“SOMEHOW GONE OUT THE WINDOW” Erasures for Carl Andre on the Anniversary of Ana Mendieta’s Death
05.09.14
“Rather than cut into the materials, now I use the material as the cut in space.” Carl Andre
A ANA
I couldn’t find Ana Mendieta so I dug her up from a language that had worked hard to obscure her.
I wanted to make the painfully invisible hypervisible.
close-up of A ANA
this erasure was created through the erotic while uttering to myself, out of seemingly nowhere, from some purposeful and well-lit depth, I WILL ERASE U FROM THIS EARTH.
tho, i don’t know who i am saying this to. who is the you here?
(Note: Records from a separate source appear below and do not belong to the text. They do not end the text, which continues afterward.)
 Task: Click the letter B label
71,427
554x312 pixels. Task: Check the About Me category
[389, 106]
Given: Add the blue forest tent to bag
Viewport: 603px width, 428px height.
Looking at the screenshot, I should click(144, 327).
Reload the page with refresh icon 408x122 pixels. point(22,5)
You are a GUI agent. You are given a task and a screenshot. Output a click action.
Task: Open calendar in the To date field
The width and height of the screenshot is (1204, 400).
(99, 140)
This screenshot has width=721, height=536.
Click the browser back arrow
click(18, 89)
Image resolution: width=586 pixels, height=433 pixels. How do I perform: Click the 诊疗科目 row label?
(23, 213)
I’m saying it to Carl, I guess.
Carl’s legacy itself, which so delicately hinges upon our forgetting, and the institutional and well-orchestrated erasure of events that are, at best,——————– I don’t know.
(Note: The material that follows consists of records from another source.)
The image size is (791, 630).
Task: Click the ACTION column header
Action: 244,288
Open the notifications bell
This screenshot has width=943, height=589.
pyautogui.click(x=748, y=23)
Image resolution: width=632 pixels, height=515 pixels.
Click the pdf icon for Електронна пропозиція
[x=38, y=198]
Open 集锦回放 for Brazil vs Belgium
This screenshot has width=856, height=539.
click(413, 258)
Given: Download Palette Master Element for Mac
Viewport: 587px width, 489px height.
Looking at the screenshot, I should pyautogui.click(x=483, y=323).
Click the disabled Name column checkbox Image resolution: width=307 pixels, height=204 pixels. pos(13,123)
and then later, as in now, as I’m revising, I consider that I’m likely uttering this to the thing inside myself a kin to Carl. the thing in me that has benefited from the structural powers of the sexism and racism. the safety of knowing how to act to be on top, to get away with murder. the palpable comfort of knowing how to subjugate.
whether I like it or not, the patriarchy has been my friend and I’m radically afraid of the person I would be without its easy guidance.
I WILL ERASE U FROM THIS EARTH.
In Dia Art Foundation’s 400 page artist book, CARL ANDRE: Sculpture as Place, 1958-2010 there are three textual references to artist Ana Mendieta– the one that makes reference to Mendieta and Andre’s relationship directly appears as a small footnote referencing another article. The note closes with the phrase “‘tragic end’” avoiding other more apt words like “defenestration” or “three separate indictments” or “death” or, in Carl’s own words, “somehow gone out the window.”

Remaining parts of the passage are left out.